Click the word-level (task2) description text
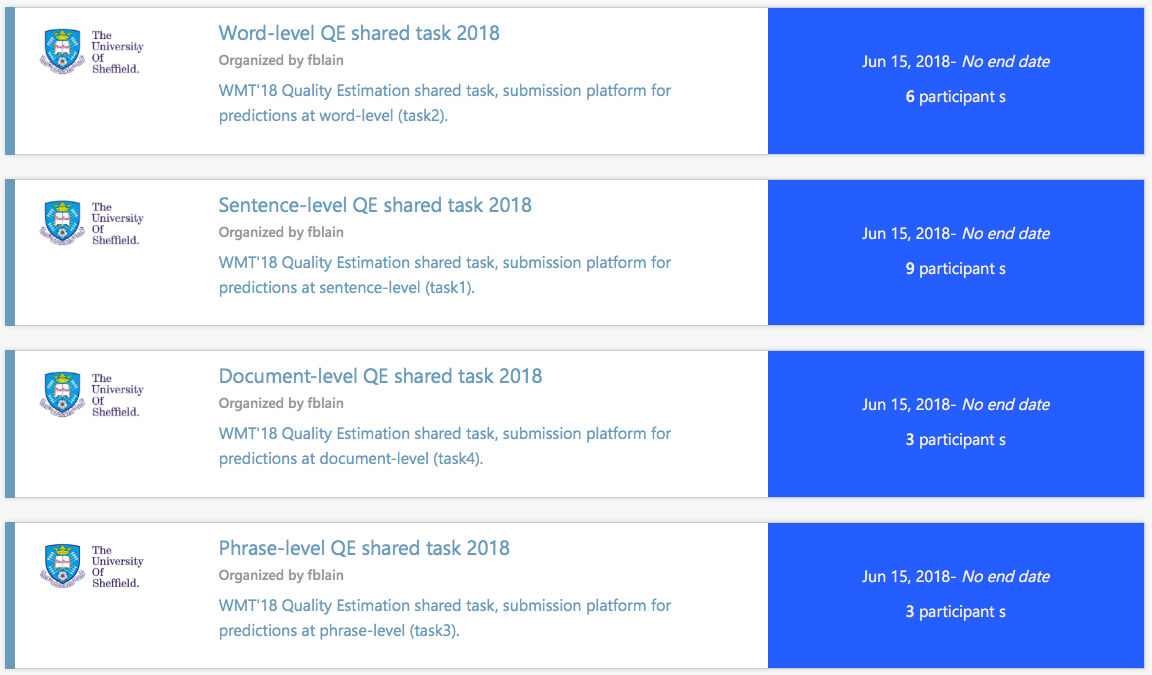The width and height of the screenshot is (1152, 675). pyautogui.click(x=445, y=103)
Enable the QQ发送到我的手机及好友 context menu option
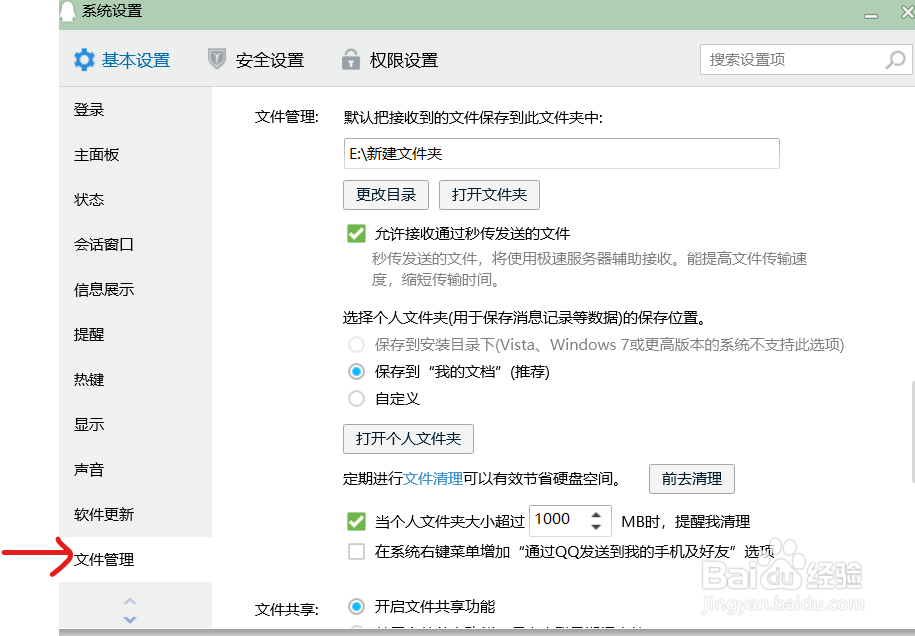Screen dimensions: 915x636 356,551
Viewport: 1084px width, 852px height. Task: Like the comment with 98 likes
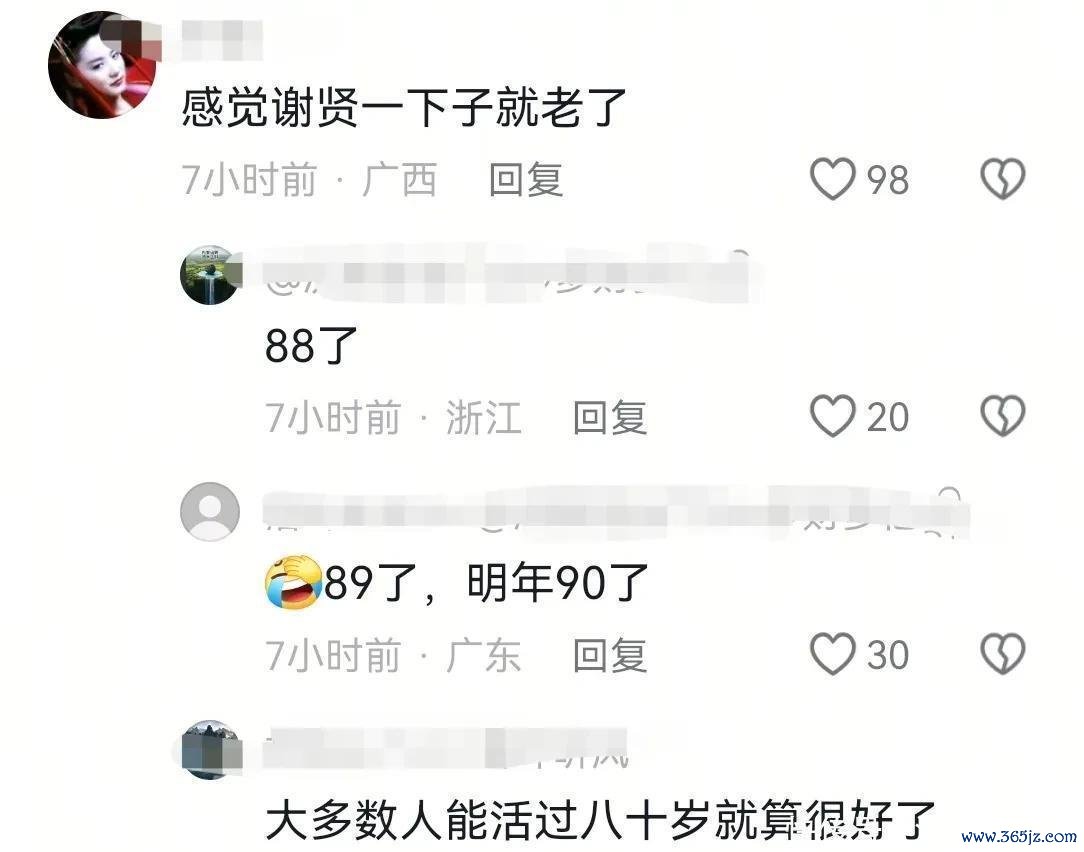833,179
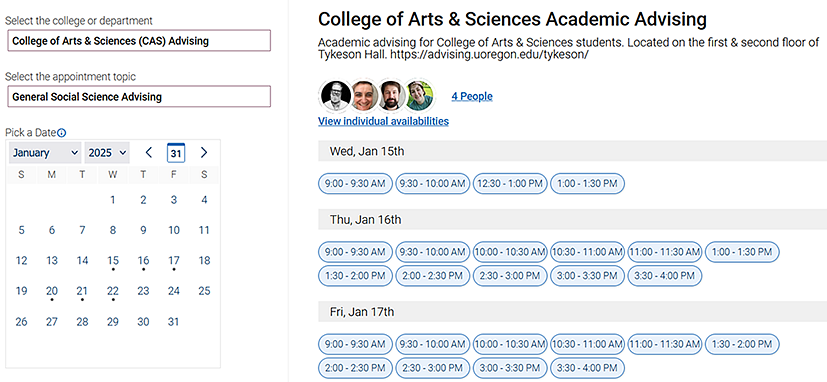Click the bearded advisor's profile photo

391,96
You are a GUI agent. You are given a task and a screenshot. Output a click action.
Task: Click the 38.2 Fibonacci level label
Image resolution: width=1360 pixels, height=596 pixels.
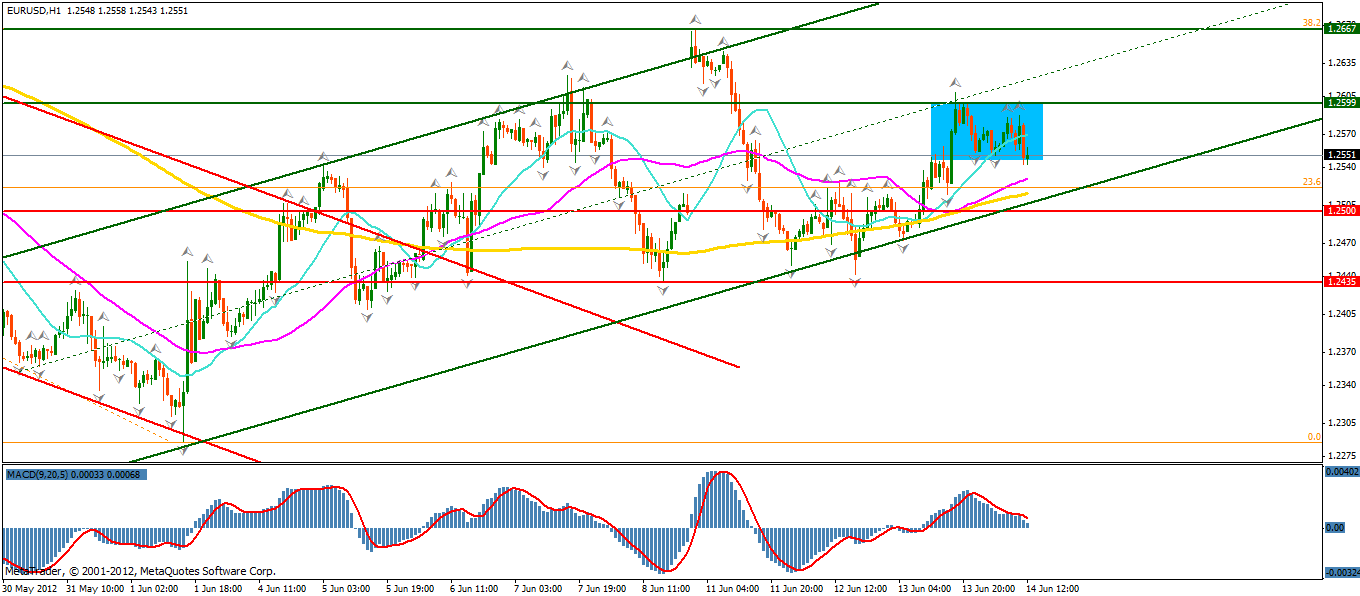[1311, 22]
* * *
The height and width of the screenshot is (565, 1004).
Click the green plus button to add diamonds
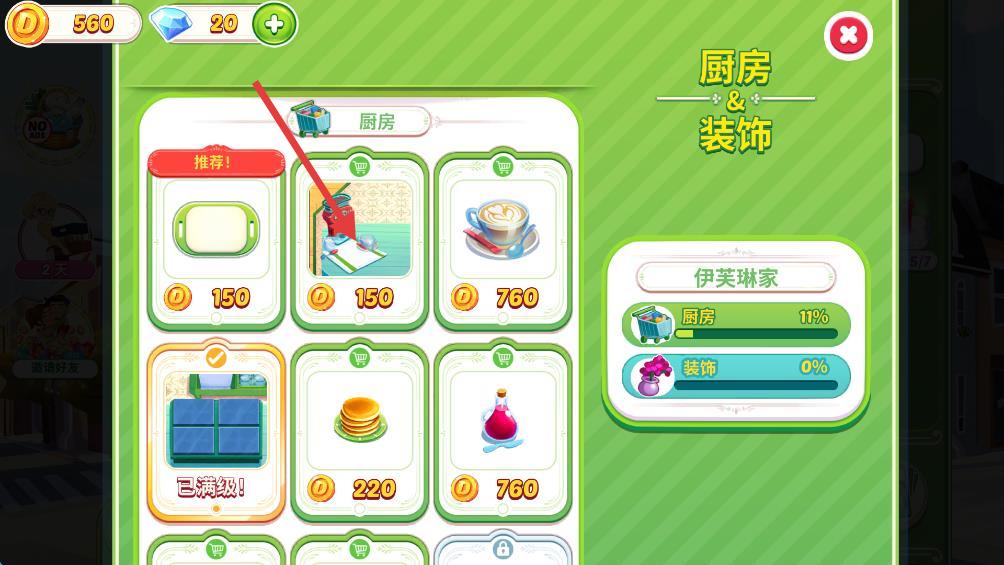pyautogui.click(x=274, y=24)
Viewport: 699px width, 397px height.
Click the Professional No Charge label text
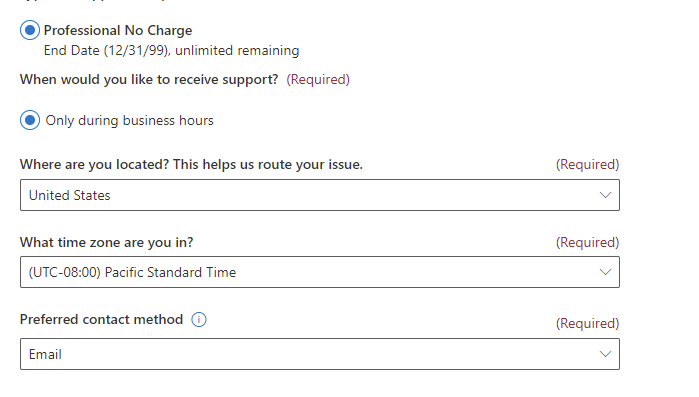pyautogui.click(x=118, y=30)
* * *
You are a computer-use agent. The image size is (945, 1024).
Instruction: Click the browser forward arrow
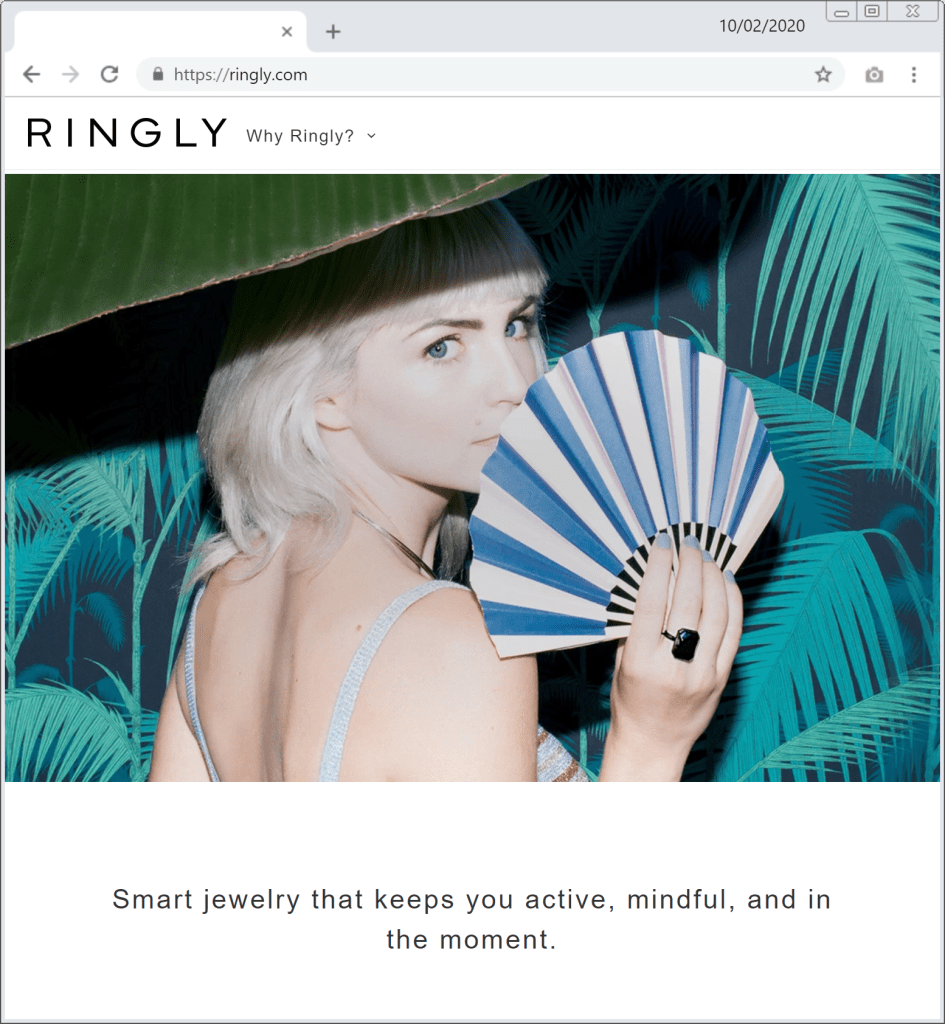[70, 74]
* * *
§ Work to be completed:
Your answer should be only a number: how many lines of the data above contain the string "agent"?

§ Written reply:
2